◆ **GIVEN RECORDS**
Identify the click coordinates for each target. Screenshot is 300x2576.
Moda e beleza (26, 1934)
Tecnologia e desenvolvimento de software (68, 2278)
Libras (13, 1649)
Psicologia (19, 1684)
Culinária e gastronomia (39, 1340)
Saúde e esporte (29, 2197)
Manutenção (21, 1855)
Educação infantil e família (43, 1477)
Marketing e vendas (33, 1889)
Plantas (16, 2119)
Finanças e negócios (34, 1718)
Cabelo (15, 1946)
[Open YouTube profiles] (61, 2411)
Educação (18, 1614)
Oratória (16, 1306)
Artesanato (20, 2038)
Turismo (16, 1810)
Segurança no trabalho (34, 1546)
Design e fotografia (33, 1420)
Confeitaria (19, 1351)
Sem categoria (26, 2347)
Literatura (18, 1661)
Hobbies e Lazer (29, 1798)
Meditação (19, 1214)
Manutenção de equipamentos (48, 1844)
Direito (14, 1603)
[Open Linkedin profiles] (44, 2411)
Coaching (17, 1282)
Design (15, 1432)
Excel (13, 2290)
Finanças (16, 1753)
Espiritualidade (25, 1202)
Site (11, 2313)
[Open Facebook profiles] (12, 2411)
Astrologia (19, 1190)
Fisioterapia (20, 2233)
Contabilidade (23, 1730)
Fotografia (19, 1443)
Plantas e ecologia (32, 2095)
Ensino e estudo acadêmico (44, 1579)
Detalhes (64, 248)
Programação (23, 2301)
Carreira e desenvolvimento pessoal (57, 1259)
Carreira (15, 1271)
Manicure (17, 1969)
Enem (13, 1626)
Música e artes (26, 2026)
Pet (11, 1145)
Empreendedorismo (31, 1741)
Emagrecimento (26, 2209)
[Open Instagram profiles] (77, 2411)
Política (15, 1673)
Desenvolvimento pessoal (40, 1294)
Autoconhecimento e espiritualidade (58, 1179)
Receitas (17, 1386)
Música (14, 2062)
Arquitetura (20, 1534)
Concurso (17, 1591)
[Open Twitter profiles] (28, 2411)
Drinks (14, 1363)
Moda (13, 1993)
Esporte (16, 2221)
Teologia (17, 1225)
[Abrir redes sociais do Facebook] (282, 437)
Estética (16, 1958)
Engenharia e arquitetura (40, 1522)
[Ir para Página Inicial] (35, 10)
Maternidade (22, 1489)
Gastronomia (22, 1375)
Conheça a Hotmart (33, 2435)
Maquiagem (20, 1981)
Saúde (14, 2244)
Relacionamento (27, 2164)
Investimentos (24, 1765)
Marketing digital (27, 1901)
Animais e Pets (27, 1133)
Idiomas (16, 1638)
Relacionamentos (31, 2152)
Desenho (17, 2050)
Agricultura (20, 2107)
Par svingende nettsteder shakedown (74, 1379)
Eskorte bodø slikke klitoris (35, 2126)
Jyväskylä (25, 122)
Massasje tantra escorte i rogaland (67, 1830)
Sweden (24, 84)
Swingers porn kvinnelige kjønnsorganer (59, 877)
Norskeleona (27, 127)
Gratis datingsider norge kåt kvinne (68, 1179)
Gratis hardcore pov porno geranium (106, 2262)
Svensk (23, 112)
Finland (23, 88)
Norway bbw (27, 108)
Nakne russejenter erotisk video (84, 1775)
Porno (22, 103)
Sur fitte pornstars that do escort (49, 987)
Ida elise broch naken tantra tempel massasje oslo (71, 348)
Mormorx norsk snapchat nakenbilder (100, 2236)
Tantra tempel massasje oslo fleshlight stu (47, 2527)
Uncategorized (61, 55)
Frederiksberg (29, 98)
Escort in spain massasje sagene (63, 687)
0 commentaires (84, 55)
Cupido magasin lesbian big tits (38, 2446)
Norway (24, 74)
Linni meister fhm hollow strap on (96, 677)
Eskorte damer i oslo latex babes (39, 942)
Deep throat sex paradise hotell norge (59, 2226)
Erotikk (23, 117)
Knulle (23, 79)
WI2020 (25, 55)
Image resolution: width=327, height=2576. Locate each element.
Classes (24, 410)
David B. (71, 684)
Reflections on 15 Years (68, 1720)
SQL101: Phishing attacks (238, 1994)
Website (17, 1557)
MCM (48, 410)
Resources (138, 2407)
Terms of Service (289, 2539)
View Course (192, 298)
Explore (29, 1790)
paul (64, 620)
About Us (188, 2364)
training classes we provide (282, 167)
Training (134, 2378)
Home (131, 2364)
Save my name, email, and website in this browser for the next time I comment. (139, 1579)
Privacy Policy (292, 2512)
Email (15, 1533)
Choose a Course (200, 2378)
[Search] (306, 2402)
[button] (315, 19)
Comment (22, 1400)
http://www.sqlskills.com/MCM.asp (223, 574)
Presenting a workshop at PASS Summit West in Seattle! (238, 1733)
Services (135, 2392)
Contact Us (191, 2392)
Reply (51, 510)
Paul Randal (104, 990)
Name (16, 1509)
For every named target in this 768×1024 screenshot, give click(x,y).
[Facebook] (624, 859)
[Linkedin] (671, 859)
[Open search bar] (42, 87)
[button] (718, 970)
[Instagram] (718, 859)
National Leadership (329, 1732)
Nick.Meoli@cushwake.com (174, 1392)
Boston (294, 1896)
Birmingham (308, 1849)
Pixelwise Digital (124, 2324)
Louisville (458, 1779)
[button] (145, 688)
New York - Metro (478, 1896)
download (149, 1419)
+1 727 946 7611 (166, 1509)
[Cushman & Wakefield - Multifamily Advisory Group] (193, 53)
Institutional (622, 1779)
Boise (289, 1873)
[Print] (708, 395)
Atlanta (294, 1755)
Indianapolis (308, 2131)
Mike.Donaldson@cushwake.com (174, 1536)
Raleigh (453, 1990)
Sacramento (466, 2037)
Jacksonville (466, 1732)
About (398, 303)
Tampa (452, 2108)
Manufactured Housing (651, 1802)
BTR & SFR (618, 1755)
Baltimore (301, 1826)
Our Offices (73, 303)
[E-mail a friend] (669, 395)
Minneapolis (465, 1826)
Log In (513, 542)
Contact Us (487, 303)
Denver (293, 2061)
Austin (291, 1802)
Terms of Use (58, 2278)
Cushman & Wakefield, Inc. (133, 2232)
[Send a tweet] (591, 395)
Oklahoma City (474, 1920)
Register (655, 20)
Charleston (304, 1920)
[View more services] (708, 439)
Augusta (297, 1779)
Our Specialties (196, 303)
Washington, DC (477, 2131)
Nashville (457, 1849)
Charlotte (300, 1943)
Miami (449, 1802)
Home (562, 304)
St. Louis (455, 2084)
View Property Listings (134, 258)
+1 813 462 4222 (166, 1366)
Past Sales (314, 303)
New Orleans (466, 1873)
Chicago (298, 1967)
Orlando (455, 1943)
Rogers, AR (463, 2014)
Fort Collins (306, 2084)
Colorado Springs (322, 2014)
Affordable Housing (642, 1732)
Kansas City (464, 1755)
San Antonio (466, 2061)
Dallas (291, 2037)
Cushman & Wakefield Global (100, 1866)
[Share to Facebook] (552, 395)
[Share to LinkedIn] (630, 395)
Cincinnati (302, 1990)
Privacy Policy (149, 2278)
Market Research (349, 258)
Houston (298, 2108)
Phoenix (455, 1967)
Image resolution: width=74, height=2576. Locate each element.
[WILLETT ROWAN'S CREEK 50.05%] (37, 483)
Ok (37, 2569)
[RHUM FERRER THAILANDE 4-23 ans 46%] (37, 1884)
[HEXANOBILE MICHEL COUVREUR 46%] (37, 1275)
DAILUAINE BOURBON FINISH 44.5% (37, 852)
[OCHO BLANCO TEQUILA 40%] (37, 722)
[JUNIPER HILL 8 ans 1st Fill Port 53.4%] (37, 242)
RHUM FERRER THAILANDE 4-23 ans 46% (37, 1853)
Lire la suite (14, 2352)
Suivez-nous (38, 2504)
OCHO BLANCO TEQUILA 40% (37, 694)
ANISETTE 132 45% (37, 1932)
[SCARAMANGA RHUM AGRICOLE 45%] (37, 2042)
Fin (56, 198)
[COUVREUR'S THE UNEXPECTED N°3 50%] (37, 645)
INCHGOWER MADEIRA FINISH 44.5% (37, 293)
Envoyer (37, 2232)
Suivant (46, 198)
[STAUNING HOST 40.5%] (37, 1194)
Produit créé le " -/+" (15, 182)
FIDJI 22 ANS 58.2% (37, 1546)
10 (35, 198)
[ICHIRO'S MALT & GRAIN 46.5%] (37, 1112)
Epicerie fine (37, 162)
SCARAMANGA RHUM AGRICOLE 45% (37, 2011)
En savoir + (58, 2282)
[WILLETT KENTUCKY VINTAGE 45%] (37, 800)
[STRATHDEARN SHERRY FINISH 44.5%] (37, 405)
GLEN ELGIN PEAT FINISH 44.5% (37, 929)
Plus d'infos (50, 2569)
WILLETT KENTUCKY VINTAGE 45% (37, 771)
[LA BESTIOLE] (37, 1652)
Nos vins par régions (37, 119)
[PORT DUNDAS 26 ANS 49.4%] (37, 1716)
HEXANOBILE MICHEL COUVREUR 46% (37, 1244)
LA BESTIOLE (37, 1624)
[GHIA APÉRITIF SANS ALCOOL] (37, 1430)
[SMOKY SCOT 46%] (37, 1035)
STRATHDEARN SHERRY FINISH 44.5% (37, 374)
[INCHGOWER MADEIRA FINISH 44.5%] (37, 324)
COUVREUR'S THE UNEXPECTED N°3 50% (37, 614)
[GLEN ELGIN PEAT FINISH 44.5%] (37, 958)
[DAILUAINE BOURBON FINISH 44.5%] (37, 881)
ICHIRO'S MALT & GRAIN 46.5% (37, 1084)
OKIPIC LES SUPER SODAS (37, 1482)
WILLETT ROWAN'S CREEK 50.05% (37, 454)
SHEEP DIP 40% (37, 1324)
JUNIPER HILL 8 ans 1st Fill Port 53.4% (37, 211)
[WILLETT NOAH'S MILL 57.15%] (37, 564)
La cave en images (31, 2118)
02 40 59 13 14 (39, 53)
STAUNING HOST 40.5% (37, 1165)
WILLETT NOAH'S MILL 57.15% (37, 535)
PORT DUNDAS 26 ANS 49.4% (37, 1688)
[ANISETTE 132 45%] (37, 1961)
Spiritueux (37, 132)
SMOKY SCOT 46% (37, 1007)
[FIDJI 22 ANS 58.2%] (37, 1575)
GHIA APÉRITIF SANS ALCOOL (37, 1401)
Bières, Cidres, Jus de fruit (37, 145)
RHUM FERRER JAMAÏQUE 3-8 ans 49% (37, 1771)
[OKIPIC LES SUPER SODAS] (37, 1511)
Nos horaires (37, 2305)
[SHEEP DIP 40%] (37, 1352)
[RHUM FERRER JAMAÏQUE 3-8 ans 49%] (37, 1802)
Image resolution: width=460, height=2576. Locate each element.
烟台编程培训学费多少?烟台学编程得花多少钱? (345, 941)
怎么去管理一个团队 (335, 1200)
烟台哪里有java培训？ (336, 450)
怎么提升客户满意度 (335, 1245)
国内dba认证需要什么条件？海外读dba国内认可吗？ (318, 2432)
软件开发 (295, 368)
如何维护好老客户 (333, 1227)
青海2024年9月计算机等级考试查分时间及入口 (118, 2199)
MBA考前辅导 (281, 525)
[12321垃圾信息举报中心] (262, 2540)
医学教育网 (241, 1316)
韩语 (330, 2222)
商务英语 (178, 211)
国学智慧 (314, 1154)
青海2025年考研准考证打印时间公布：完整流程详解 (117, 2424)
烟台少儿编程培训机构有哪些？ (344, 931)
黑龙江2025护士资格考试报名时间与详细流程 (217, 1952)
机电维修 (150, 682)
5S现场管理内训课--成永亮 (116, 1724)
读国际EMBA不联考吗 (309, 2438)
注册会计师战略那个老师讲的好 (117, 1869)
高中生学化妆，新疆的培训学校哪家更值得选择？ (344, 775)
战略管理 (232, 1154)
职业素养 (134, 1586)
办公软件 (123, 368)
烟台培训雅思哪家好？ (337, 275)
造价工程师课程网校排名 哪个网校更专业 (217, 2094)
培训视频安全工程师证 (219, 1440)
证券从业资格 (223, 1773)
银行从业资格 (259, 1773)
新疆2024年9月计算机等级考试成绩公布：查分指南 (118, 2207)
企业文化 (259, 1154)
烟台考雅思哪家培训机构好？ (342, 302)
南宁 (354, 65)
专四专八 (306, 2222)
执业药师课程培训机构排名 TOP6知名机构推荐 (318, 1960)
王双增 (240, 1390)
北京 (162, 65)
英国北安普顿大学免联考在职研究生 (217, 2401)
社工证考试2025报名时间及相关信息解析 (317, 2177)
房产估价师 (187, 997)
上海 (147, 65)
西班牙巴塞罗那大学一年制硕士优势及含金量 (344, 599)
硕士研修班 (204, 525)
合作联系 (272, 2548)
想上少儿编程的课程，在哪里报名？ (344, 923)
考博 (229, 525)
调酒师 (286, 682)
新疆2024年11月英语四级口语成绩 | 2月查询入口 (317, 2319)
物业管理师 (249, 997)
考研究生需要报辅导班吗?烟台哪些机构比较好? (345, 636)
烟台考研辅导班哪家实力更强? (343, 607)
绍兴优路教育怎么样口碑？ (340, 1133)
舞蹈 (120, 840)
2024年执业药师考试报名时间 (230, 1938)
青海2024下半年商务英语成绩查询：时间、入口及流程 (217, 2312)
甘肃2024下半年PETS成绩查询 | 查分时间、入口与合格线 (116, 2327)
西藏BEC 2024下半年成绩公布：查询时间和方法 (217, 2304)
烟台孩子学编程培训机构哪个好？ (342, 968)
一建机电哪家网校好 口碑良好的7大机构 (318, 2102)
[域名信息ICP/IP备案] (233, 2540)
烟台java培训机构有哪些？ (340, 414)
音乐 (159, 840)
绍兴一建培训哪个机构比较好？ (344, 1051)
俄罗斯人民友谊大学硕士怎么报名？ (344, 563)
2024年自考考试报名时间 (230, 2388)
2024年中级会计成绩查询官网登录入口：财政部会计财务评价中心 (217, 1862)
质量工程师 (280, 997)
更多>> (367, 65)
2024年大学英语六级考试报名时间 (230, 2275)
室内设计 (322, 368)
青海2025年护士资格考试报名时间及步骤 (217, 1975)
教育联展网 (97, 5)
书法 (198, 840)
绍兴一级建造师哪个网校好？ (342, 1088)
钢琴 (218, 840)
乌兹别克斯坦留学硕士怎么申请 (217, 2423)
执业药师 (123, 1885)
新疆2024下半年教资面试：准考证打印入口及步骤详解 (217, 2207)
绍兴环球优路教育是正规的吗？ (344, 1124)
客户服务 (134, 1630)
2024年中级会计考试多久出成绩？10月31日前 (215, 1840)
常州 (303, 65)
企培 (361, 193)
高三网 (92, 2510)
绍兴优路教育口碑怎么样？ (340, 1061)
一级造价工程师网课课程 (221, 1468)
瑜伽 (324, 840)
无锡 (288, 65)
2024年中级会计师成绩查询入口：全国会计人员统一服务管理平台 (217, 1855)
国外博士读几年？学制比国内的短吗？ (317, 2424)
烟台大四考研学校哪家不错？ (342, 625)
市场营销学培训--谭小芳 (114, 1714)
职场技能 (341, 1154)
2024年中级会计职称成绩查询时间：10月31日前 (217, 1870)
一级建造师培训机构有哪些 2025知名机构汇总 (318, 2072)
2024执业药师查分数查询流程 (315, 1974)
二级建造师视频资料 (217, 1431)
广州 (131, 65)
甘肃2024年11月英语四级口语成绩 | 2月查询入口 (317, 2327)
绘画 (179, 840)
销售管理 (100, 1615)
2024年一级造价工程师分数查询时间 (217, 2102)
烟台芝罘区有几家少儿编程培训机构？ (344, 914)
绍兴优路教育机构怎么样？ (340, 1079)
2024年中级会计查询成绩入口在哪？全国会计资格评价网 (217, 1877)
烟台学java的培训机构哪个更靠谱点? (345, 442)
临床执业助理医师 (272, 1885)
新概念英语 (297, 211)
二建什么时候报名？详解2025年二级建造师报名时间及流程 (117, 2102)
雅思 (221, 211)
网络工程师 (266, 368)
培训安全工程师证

◆ **WHAT THIS TASK INVOLVES**
Above are the records; print exactly the lines from the line with "[Linkedin] (671, 859)" to the line with "download (149, 1419)", including both, and nothing else.

◆ **YOUR SOLUTION**
[Linkedin] (671, 859)
[Open search bar] (42, 87)
[button] (718, 970)
[Instagram] (718, 859)
National Leadership (329, 1732)
Nick.Meoli@cushwake.com (174, 1392)
Boston (294, 1896)
Birmingham (308, 1849)
Pixelwise Digital (124, 2324)
Louisville (458, 1779)
[button] (145, 688)
New York - Metro (478, 1896)
download (149, 1419)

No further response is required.